For a broader look at how the Edifier MR5 compares to other gaming-focused desktop speaker options at different price points and configurations, our best computer speakers for gaming guide covers the full competitive landscape in detail.
Should You Buy the Edifier MR5?
The Edifier MR5 is a genuinely capable desktop speaker system that delivers on most of its impressive specification promises. The three-driver design produces refined, detailed audio with clear frequency separation and impressive volume headroom. Bluetooth 6.0 with LDAC provides the most advanced wireless audio available in this product category. The professional XLR and balanced TRS inputs accommodate studio equipment that competing speakers at this price cannot accommodate. And the Edifier Connex app provides acoustic tuning depth that genuinely helps optimize the sound for your specific listening environment.

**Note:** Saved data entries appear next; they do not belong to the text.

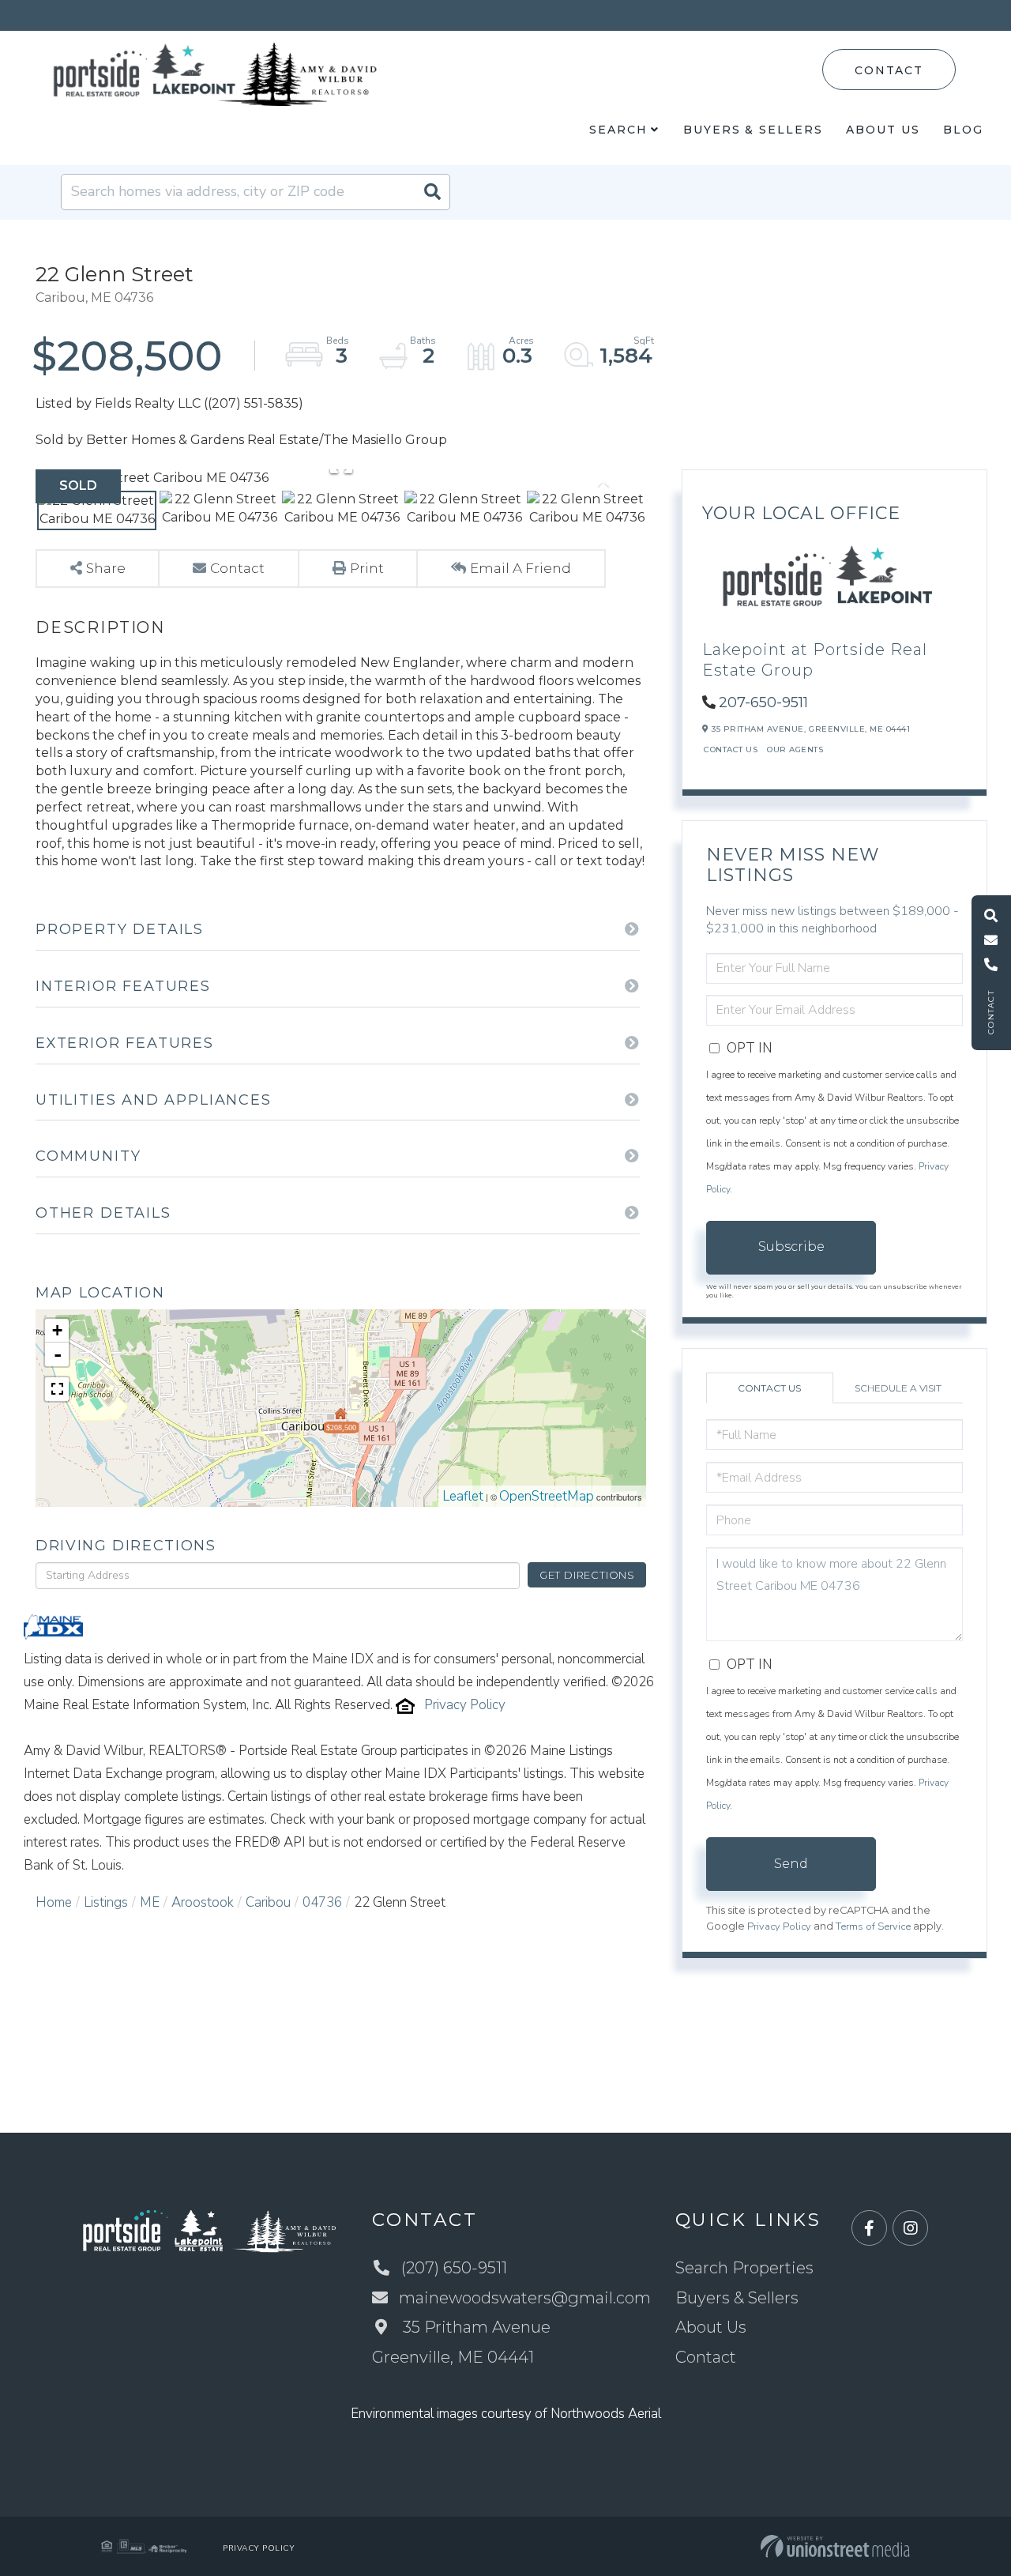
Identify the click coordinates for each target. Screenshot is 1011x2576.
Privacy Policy (465, 1705)
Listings (106, 1902)
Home (54, 1902)
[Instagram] (910, 2228)
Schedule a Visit (898, 1388)
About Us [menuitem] (882, 129)
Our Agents (795, 749)
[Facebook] (869, 2228)
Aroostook (202, 1902)
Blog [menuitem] (963, 129)
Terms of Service (873, 1926)
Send (791, 1863)
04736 (322, 1902)
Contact (889, 70)
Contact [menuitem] (705, 2357)
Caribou (268, 1902)
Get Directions (587, 1575)
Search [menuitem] (618, 129)
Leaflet (462, 1496)
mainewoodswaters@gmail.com (525, 2297)
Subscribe (791, 1246)
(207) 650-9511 (454, 2267)
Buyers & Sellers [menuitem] (752, 129)
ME (150, 1902)
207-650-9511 (763, 702)
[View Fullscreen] (57, 1389)
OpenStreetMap (546, 1496)
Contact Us (730, 749)
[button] (432, 192)
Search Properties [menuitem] (744, 2267)
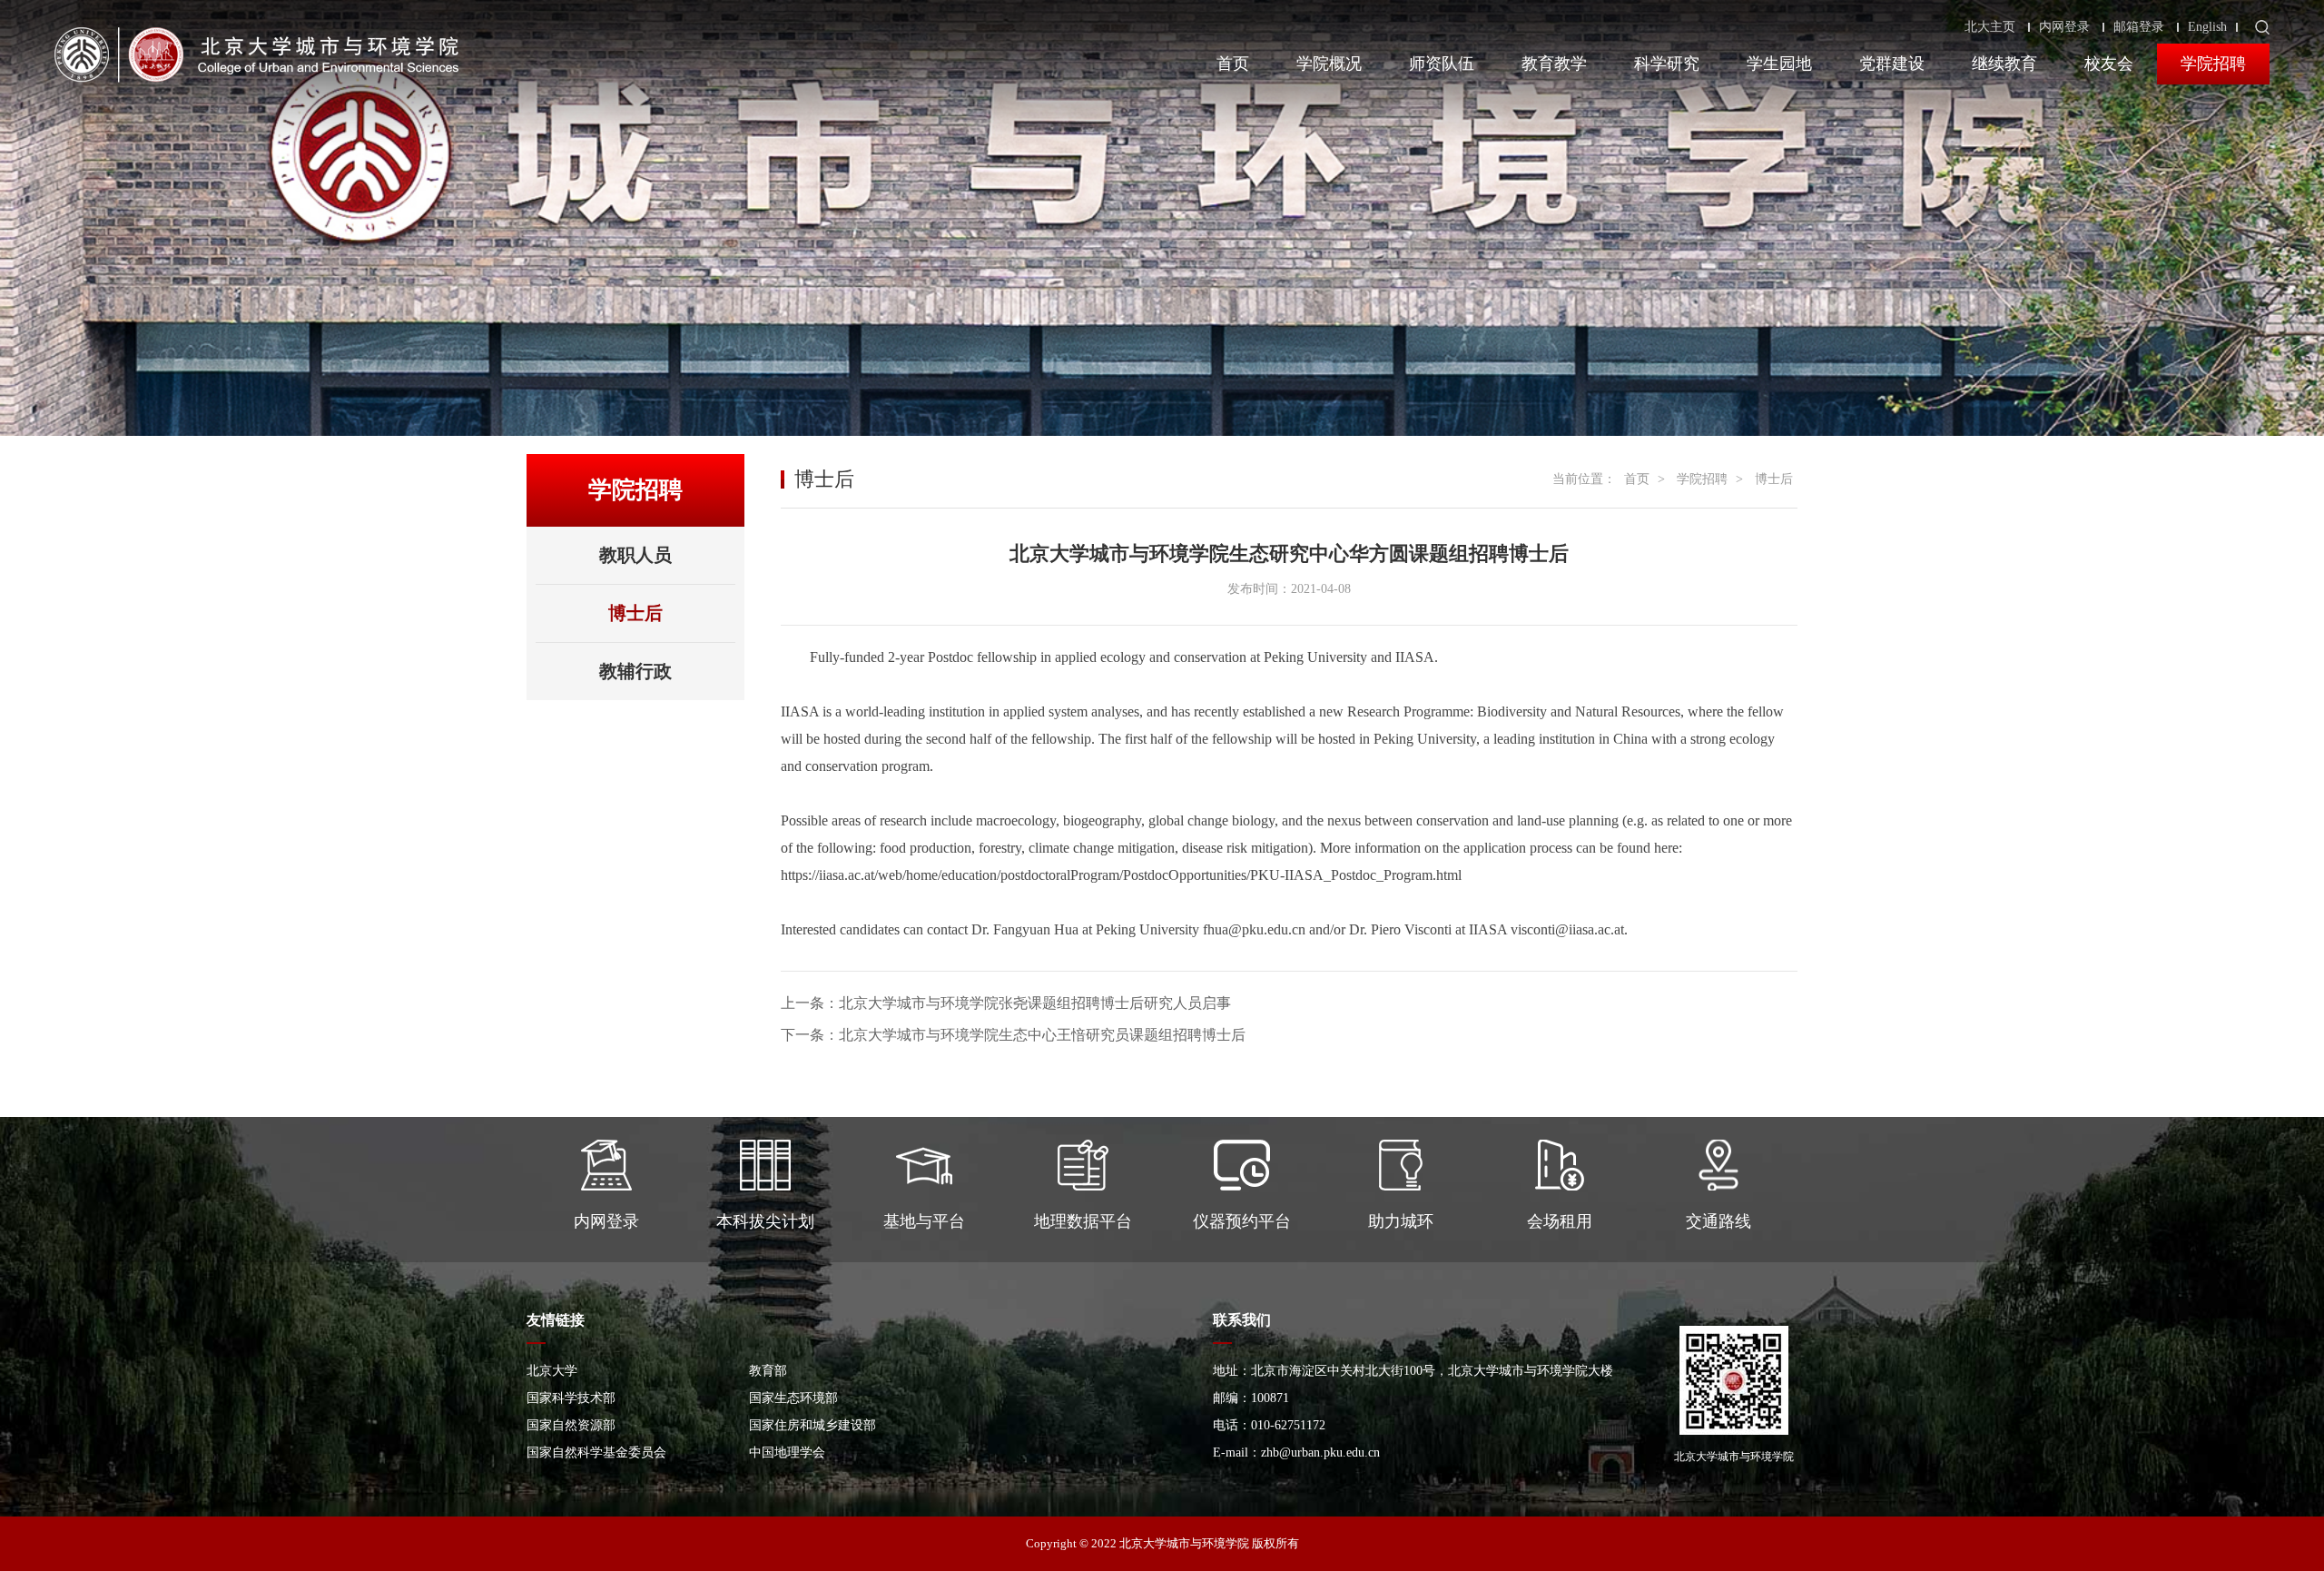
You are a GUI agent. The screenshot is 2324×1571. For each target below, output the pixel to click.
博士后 (635, 613)
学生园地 (1779, 63)
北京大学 (552, 1371)
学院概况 (1329, 63)
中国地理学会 (787, 1452)
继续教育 (2004, 63)
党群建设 (1892, 63)
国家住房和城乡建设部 (812, 1425)
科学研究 (1666, 63)
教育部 (768, 1371)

The trade-offs are equally clear. No subwoofer output limits the system’s extensibility for deep bass enthusiasts. The sub-bass ceiling at 46Hz is audible in music with very deep bass content. And the proprietary inter-speaker cable removes the flexibility of standard speaker wire.
For gaming, music listening, content creation monitoring, and versatile desktop audio across professional and casual use cases, the Edifier MR5 punches meaningfully above its price class. If the sub-bass limitation and missing subwoofer output are not show-stoppers for your specific use case, this is a speaker system worth buying without reservation.